We've said that an operator is a user-level abstraction that describes some collection of code in Druid that transforms data. We've noted that such transforms in Druid are not reified (represented as objects), but are instead simply collections of functions, closures, lambdas and other programming knick-knacks needed to perform the desired transform. Thus, the set of operators here are an attempt to identify and name the transforms. The set of operators is a design decision, nor a simple 1:1 mapping to the (non-existent) Druid operators.

Every operator has the following fields:

  • Kind: the kind of operator
  • Rows: the number of rows produced by the operator
  • Total Time: the wall-clock time for the operator and all its children
  • Time: the wall-clock time for the one operator (total time minus the total time of any children)

Because of the way Druid is coded, it is very difficult to extract information as simple as the row count and execution time. So, we proceed on a best-effort basis: filling in those numbers that we can gather, deferring to later those that require substantial extra work to obtain.

The set of operators includes:

  • Receiver: the operator that drives a single scatter/gather RPC call on the sender side

  • Sender: the operator which sends results to the client (top-level query) or broker (data node queries)

    • Child: the operator which sends data to the sender
  • Merge: the operator which receives data from a subquery and merges it

    • Children: the list of subqueries which send data to the merge node
  • Segment metadata scan

    • Segment read time
  • Segment scan

    • Open time: time to read the segment header, etc. (Details needed)
    • Open bytes
    • Blocks read
    • Total scan time
    • Total scan bytes
    • Columns
      • Name
      • Bytes read
      • I/O time (or total time to read, including decode)

(More TBD)

A "scan" operator is one which reads data from one of Druid's several data sources. Each kind of scan has its own unique characteristics.

**Tasks and exercises**
(a) Using the Druid operators text, answer these:
(i) What does the Time field measure?
(ii) Where does the Sender operator send results?
(iii) What does a "scan" operator read?
(b) Rewrite part of the Druid operators text with "knick-knacks" changed to "odds and ends". Begin at the words "We've said that" and stop after "(non-existent) Druid operators.".
The material that comes next has no connection to the Druid operators text.

**Data segment**
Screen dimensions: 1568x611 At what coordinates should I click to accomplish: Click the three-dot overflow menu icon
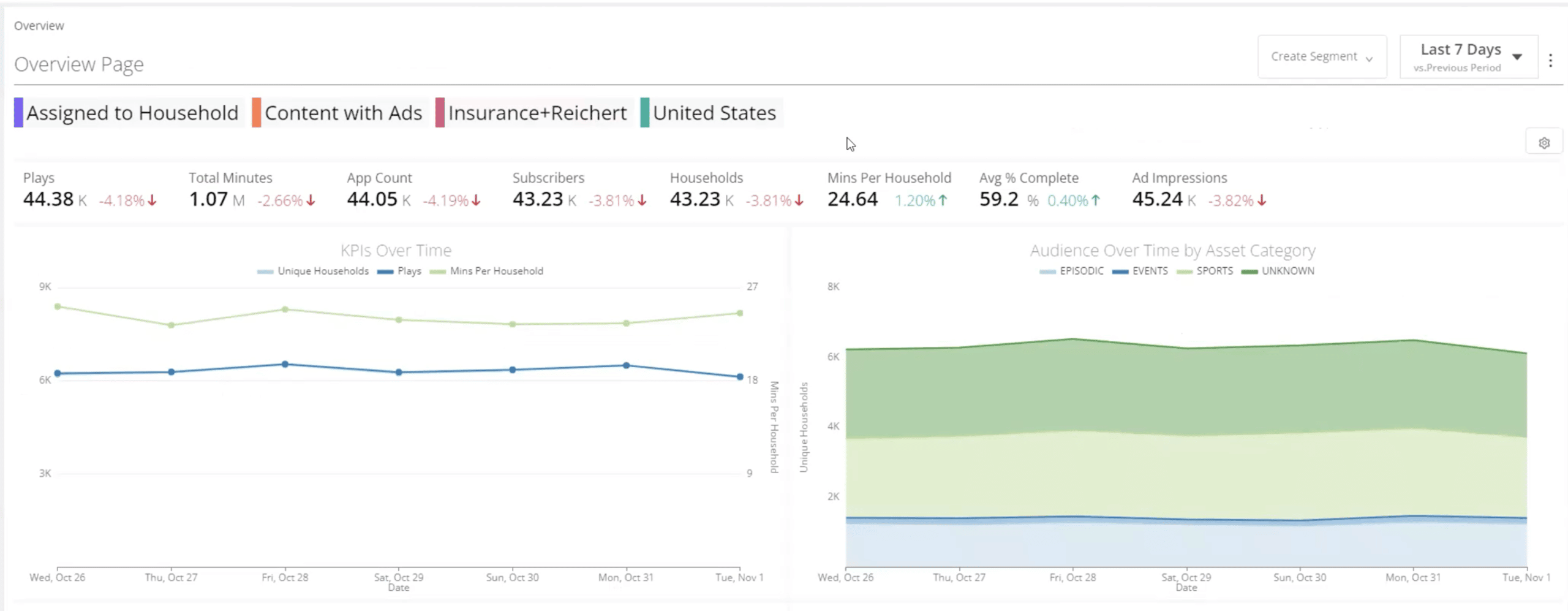[x=1551, y=59]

**Outputs by task**
(a)
(i) The wall-clock time for the one operator: total time minus the total time of any children.
(ii) To the client (top-level query) or the broker (data node queries).
(iii) Data from one of Druid's several data sources.

(b)
We've said that an operator is a user-level abstraction that describes some collection of code in Druid that transforms data. We've noted that such transforms in Druid are not reified (represented as objects), but are instead simply collections of functions, closures, lambdas and other programming odds and ends needed to perform the desired transform. Thus, the set of operators here are an attempt to identify and name the transforms. The set of operators is a design decision, nor a simple 1:1 mapping to the (non-existent) Druid operators.